Business As Usual

I currently have two businesses. One is for my dance classes and the other is a multi-level marketing venture on prepaid load. Both are not doing as well as I hoped. On my dance classes, I realized that I need to invest on Leaflet Delivery and distribution. I’m practically unknown here in my hometown when it comes to teaching dance. So now, I’m searching for the best place that can give me reasonable pricing for leaflets.

The other business requires me to give presentations to new prospects. Unfortunately, my time is all topsy-turvy. I have the graveyard shift and I need sleep to cope up with my daughter who’s awake during the day. Ah yah, good luck to me. So sacrifices have to be made.

Despite all of these, I am grateful that I still have my health, a new job I’m slowly getting the hang of and I have time for the best thing that ever happened to me, my daughter Heaven.

Thank you, Lord for everything!

My Non-existent Social Life and Love Life

My current status of being single came to be the topic of the week. I found out that some people find it odd that I don’t have a boyfriend or a husband yet.

Here’s why:

  1. I don’t meet anybody new.
  2. The places I go would be the dance studio, my relatives’ homes and shopping malls.
  3. No one asks me out.
  4. If someone does, they are not single so obviously, I decline going out with them.
  5. I’m partially scared to start dating again.

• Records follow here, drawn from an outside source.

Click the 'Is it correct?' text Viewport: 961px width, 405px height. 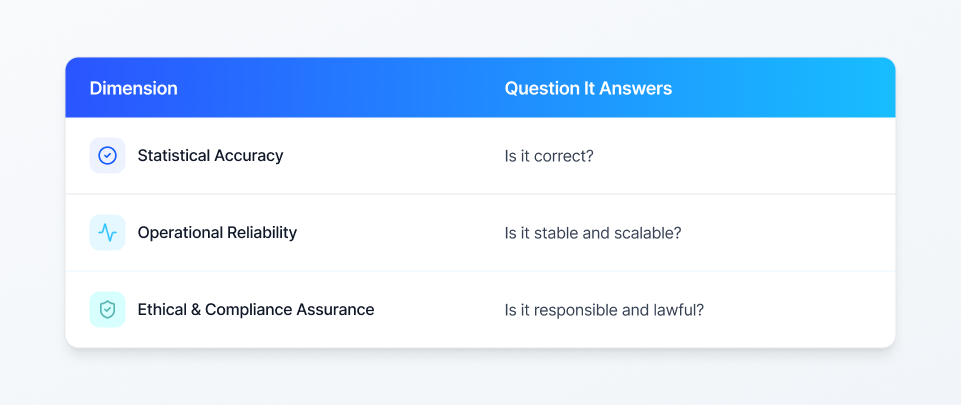[x=549, y=156]
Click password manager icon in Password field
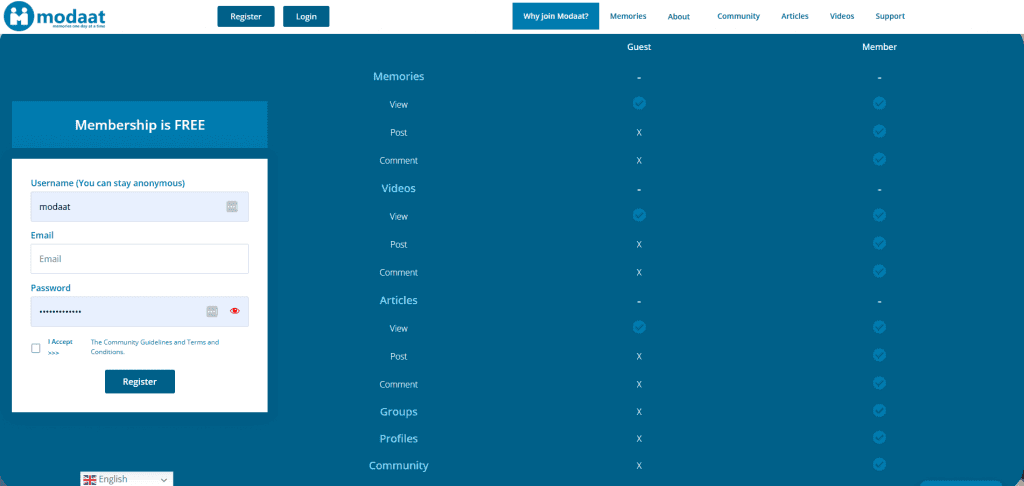Screen dimensions: 1024x486 pyautogui.click(x=212, y=311)
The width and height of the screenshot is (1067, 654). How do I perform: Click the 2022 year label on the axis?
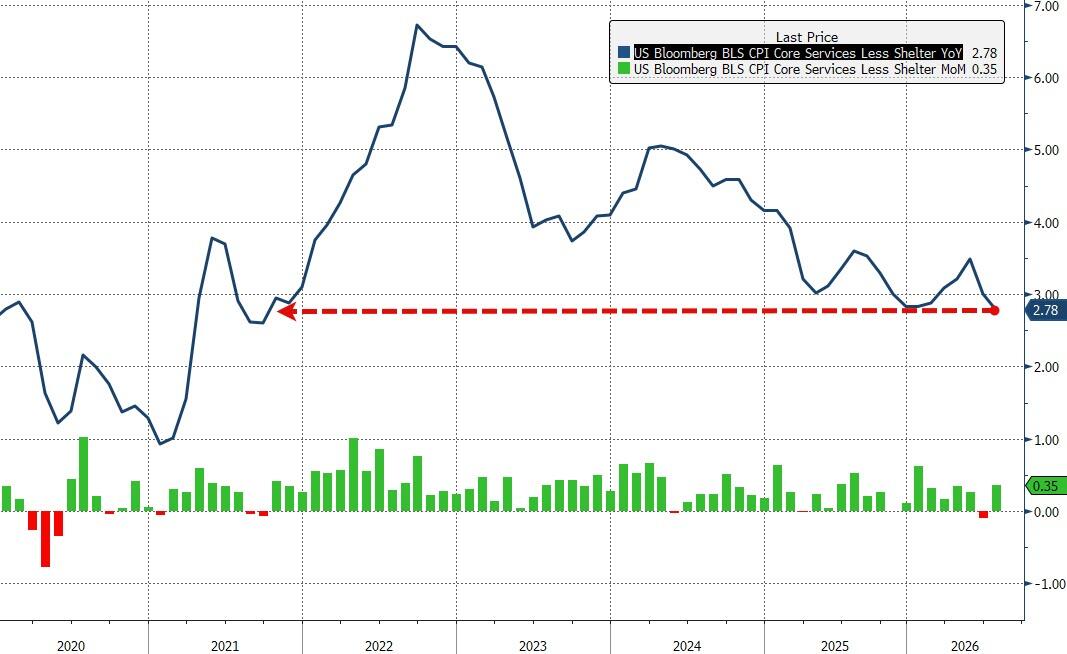[379, 645]
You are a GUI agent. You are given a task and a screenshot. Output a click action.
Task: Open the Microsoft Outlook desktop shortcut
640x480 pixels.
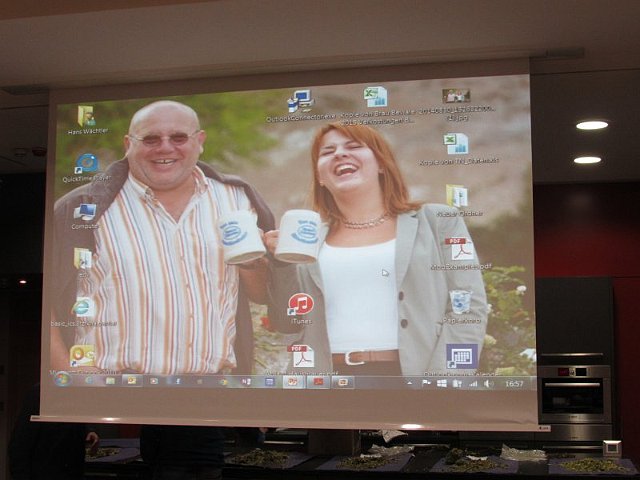[83, 355]
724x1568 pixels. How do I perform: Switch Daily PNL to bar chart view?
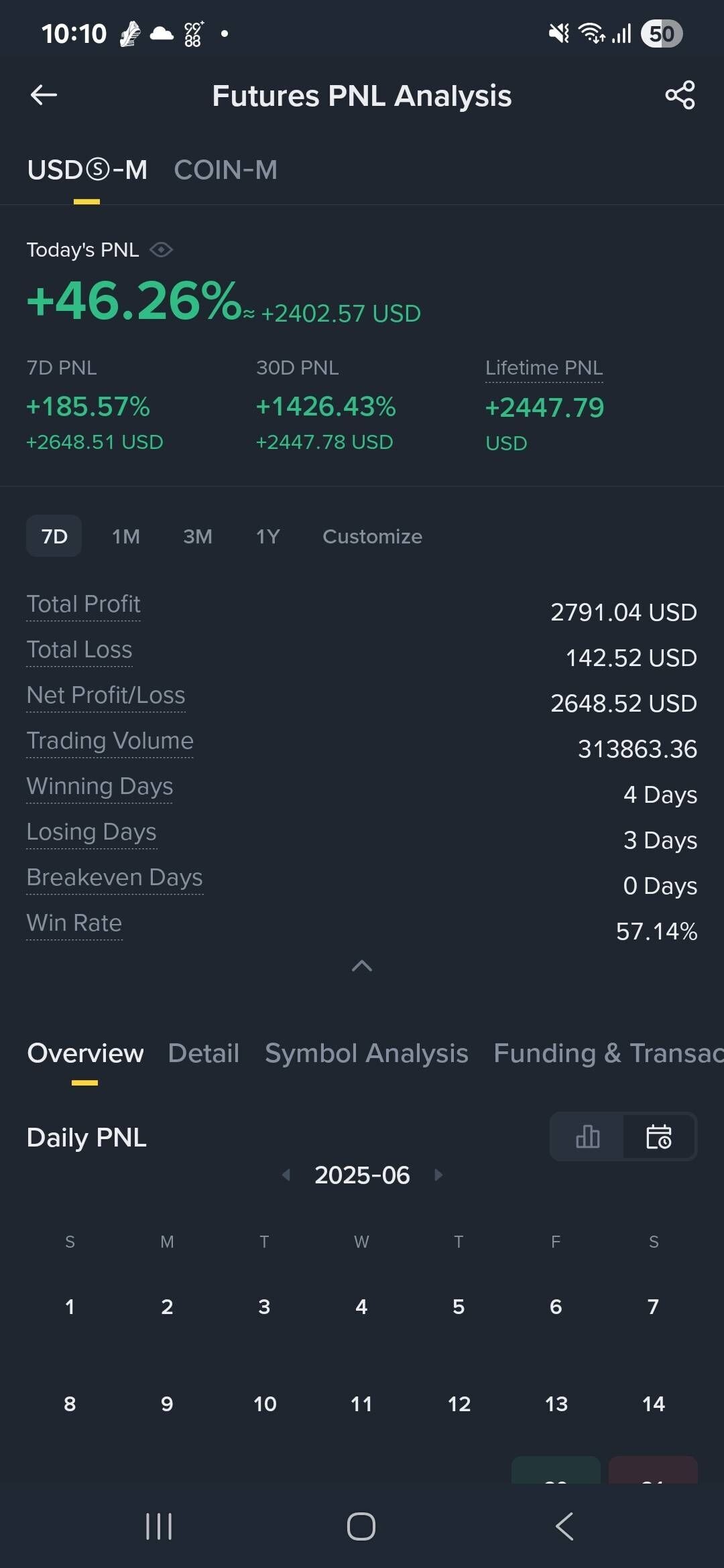tap(587, 1136)
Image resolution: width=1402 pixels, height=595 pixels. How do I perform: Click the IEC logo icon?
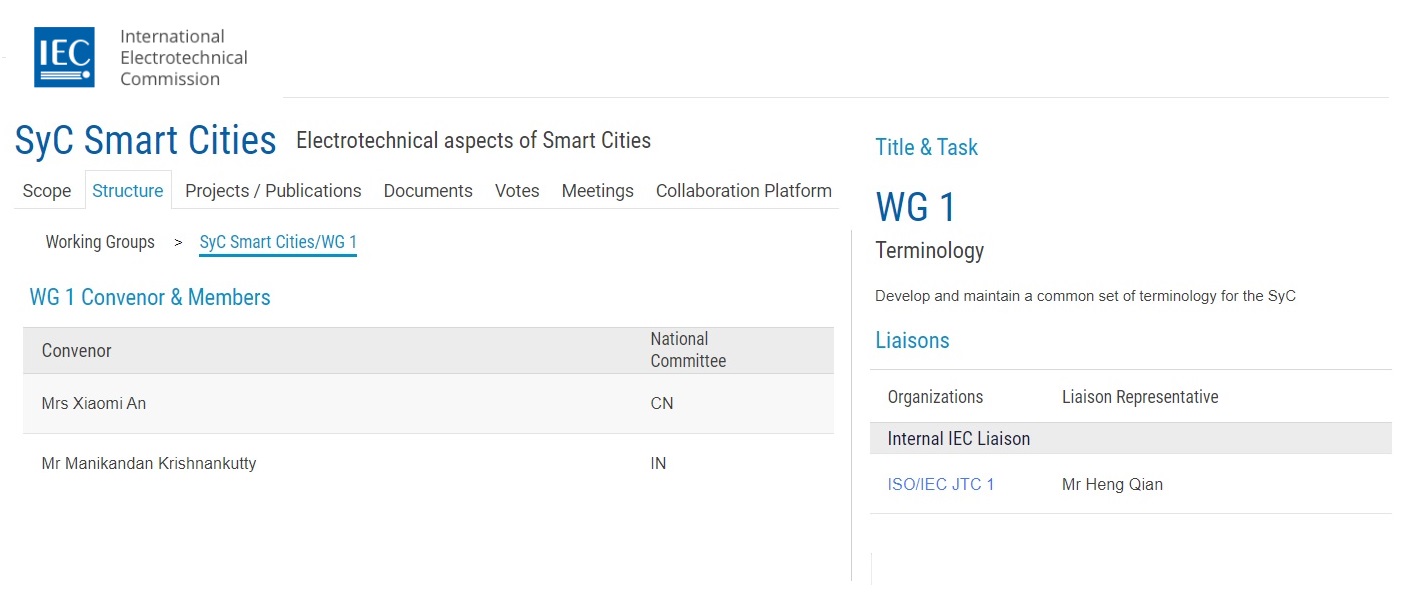point(64,57)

So I tell myself that maybe God has other plans for me and yes, the right man will find me. I still believe in falling in love and happily ever after. But they all think that I should start dating again to get that dream.

Yeah, I really should.

Taking a break

The last two weeks, I took a break from everything and just decided to go bumming. I stocked up on NCIS and simply danced and played with my daughter.

It was nice.

My bestfriend arrived yesterday and that made it even better.

I’m feeling refreshed and lazy at the same time. And I’m looking forward to get back to work.

Need to earn a lot for my September trip.

The best present was to learn that my sister Anna is now in complete remission from her cancer. This is the bestest news ever! Thank you, Lord!

On finding the path to a career

Leaving the corporate world four years ago was my choice to pursue my passion and that’s dancing. Now that I have my daughter, working online and on my mid-30s, finding a stable source of income has proven to be my recent challenge.

It bothers me that as I grow older, jobs are getting harder to come by.

Although a part of me wants to just go into a business venture, I still need capital to get it started.

I don’t know. I’m just feeling quite down about the whole career thing.

I miss working in the office slash corporate world. However, I’m hoping that I won’t get sucked back into a sales related job. I’m thinking more of administrative, secretarial or training. I’m so not into the climbing to the top of the corporate ladder. Although I know I’ll always give my 110% performance, I want a new environment.

Later on, I can then start my own business.

I don’t know. I’m just ranting here. Not much I can do after interviews and forwarded applications. Sigh.

Lord, please help me on this. I just feel so damn lost now.